Monday, November 25, 2019

Women in Post Colonial Society essays

Women in Post Colonial Society essays Historically, women are an oppressed people not by birthright, but by baptism. Women are kept, maintained and contained through terror, violence and spray of semen. It is profitable for the colonizers to confine our bodies from our own life processes... (Clarke, Cheryl Lesbianism: an Act of Resistance, pg 128-137) Societies often create for women a false duplicity, where they are the creators, but also the unclean. Women in mythology appear as deceivers and tricksters; Judeo-Christian traditions Eve, the first woman, is not only responsible for mans fall from Eden, but also for all mankinds toil. What more powerful statement of the males supremacy than to create in woman the image of evil, weakness, and temptation?

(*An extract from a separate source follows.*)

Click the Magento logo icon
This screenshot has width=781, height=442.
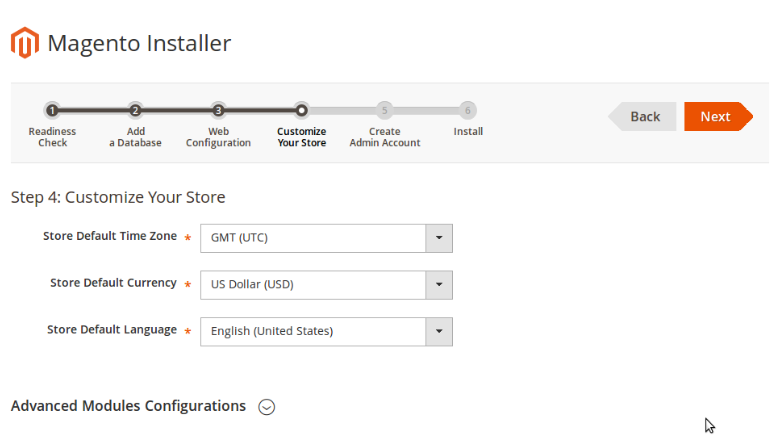tap(25, 43)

No more is this more painfully expressed than in post-colonial societies, where the nations recovering from an infection of foreign ideas purge themselves, violently, of all things alien self and other - and thus unwanted. Womens rights are among the first irritan ts to be regurgitated, and this social sickness appears strongly in the literature of these nations. Women in these novels, trapped by social and religious obligations, as well as the cycle of domestic abuse, are usually the most tragic and most invisible victims of de-colonization. In particular, Tsitsi Dangarembga espouses the role of women, both physical and symbolic, in works such as Nervous Conditions. The confusion of womens role in society was never more chronic than in states undergoing changes in political structure. In societies where men are truly confident of their own worth, women are not merely tolerated but valued stated Aung San Suu Kyi to the NGO Forum on Women, China, early September 1995. In nations such as Rhodesia, where foreign invaders are treated like minor deities (Nervous Conditions 103) it is difficult to maintain a sense of self w...

No comments:

Post a Comment

Note: Only a member of this blog may post a comment.